The first defaults on public bonds by Chinese local government financing vehicles (LGFVs) are becoming more likely, and will probably trigger a repricing of the market, says Fitch Ratings.
However, widespread LGFV defaults remain a tail-risk, given that the authorities continue to rely on local government investment - supported by LGFVs - to hit economic growth targets, and have a broad spectrum of policy tools to limit default contagion.
No Chinese LGFV has defaulted to date on its publicly traded debt. Moreover, judging by narrow spreads on LGFV securities, investors have not revised their expectations significantly for government support since the passage of the 2014 Budget Law, which stated that LGFVs are no longer recognized as public-sector liabilities and are not officially eligible for government support.
Subsequent guidance reiterating that LGFV debt is to be evaluated by creditors on market principles has also had little impact on investor perceptions. However, there remains a conflict between these stated central government policies and implicit support of LGFVs in practice at the local level.
Efforts to disentangle LGFVs from public-sector balance sheets have been part of a broader drive by the central authorities to contain risks associated with growth in municipal contingent liabilities.
Debt ceilings and debt swaps to facilitate the conversion of LGFV obligations into explicit local government debt have also been introduced. However, LGFV debt continues to rise strongly.
Fitch estimates that CNY4 trillion (5.4% of GDP) in LGFV bonds issued domestically since the Budget Law came into effect in 2015 remain outstanding, and it is likely that this growth has involved at least pockets of excessive risk taking and debt hiding.
The authorities' next step to address indiscriminate LGFV debt growth and to encourage greater market discipline might be to allow selected defaults on LGFVs that come under stress. There is a precedent for this in the way some Chinese state-owned enterprises have defaulted over the last couple of years, as the central government has sought to impose hard budget constraints and inject greater market discipline in the credit-allocation process.
Selected LGFV defaults would have consequences for the broader LGFV market. For example, we would expect a repricing of LGFV bonds due to better risk discrimination by creditors and an accelerated replacement of the opaque LGFV mechanism with a genuine municipal bond and loan market.
Market liquidity might dry up
It is also likely that market liquidity might dry up for some LGFVs, at least temporarily, which could cause problems for some issuers - particularly those that have issued debt with short maturities and are therefore exposed to refinancing risk. Access to foreign borrowing may also become more limited or expensive for some LGFVs.

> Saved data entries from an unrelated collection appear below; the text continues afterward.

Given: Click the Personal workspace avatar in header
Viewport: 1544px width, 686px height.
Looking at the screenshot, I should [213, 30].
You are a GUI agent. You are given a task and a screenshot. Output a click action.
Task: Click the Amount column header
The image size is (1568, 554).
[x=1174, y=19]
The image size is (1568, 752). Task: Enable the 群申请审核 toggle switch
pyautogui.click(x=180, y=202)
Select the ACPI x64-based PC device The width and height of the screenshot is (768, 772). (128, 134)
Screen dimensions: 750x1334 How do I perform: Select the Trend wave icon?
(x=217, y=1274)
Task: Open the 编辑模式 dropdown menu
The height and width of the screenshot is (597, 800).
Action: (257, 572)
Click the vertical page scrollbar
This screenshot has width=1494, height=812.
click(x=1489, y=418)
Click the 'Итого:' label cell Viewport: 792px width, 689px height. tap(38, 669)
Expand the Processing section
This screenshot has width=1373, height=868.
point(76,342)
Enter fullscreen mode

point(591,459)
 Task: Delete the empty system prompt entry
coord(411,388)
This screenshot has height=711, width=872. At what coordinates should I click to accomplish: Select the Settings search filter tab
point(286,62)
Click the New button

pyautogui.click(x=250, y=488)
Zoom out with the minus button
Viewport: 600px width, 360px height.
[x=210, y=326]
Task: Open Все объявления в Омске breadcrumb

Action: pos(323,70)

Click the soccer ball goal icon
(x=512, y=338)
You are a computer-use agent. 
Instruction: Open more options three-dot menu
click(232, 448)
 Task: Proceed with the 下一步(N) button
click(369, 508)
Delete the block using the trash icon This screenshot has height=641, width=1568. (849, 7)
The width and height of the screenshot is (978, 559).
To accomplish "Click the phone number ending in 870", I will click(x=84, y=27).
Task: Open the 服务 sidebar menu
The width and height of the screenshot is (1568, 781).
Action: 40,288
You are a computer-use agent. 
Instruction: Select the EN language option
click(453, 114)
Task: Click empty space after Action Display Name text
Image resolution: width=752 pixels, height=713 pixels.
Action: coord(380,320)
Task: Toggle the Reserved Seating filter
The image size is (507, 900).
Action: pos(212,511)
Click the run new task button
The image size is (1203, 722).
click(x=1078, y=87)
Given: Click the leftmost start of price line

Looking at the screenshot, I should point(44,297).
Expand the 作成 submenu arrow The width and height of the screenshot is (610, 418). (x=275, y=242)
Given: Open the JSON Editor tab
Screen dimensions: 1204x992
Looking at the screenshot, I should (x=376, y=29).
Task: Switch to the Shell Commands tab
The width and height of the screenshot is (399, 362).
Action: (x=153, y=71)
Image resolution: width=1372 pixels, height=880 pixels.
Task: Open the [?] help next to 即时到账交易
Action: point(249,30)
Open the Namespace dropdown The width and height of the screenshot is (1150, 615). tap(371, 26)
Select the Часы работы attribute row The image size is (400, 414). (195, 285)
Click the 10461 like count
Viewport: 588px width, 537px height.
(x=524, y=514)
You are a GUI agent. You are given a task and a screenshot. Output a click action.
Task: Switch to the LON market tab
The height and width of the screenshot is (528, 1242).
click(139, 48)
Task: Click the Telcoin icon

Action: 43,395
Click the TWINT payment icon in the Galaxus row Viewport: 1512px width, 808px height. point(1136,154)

However, the authorities are in a position to prevent systemic defaults. In particular, the government's pervasive ownership and influence across the financial system provide other tools to limit contagion.
The use of fiscal resources to bail out LGFVs would be a last resort, given recent policy efforts to break perceptions of implicit state support, but credit could be directed toward the LGFV sector if required, which would contain the risk of a market panic.
“We believe only some LGFVs would be likely to default. These would be LGFVs deemed most financially stretched by the authorities, and consist mostly of lower-tier (non-provincial) LGFVs, particularly those that mix commercial with policy activities, such as property with urban development,” says Fitch.
This excludes the vast majority of Fitch-rated LGFVs, which are connected with high-ranking local governments and undertake key policy roles. Fitch rates LGFVs using a notching approach from the relevant local government, and may widen the notching or switch to a bottom-up rating approach if the policy role of the LGFVs is seen to be diluted.